**PROBLEM DESCRIPTION**
Say only how many lines in the entries below contain the word "computer".

**SUPPLIED DATA**

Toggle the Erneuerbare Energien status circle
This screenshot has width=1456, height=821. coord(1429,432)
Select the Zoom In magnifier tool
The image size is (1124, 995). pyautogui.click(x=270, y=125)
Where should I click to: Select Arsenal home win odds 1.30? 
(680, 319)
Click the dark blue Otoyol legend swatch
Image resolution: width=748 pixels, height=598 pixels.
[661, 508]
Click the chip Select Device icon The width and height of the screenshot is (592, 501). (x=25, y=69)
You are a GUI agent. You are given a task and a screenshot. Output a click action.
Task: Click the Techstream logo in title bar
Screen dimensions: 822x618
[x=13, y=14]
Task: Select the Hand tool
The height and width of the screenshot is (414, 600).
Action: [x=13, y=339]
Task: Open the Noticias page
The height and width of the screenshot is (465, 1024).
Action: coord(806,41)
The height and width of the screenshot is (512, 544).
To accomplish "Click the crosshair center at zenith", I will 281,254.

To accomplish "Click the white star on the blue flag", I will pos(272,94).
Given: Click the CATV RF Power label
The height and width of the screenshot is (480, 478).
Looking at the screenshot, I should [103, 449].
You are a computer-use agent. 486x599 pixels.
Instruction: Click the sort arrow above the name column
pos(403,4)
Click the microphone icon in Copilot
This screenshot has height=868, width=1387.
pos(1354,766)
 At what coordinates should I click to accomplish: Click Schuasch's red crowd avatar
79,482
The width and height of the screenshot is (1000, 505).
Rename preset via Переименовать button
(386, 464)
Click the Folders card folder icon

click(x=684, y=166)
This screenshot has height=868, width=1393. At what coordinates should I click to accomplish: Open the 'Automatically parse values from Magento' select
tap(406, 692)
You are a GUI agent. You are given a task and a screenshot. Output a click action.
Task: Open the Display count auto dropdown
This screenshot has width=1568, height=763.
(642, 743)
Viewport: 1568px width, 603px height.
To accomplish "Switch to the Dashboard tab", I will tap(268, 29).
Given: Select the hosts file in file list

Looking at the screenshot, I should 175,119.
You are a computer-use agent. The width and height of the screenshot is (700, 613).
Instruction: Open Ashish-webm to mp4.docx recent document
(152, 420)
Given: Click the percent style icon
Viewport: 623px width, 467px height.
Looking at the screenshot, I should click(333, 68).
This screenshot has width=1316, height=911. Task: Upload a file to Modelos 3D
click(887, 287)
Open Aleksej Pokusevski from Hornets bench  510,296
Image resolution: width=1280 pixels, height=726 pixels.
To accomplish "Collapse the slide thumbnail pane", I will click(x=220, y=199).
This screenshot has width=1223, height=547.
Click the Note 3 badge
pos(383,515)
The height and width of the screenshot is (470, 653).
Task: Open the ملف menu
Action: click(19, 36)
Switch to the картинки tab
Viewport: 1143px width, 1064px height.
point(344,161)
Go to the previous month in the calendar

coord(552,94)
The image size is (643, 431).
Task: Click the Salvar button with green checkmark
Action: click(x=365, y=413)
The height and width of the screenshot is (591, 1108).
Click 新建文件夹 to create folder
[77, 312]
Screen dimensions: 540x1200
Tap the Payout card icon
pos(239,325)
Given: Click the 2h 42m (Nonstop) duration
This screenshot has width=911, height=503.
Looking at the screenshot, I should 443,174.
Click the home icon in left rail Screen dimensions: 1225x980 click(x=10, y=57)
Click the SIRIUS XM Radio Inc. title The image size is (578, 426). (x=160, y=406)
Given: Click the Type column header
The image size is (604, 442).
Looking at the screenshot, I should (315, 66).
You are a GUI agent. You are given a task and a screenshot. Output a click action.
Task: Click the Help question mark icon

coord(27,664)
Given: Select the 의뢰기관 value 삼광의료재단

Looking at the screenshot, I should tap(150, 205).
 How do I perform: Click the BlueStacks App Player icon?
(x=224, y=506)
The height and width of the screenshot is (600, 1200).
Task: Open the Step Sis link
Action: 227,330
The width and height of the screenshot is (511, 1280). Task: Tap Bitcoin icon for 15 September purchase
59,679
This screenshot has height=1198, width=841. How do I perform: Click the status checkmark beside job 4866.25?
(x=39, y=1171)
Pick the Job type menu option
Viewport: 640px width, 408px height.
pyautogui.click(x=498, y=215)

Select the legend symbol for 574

**ANSWER**
2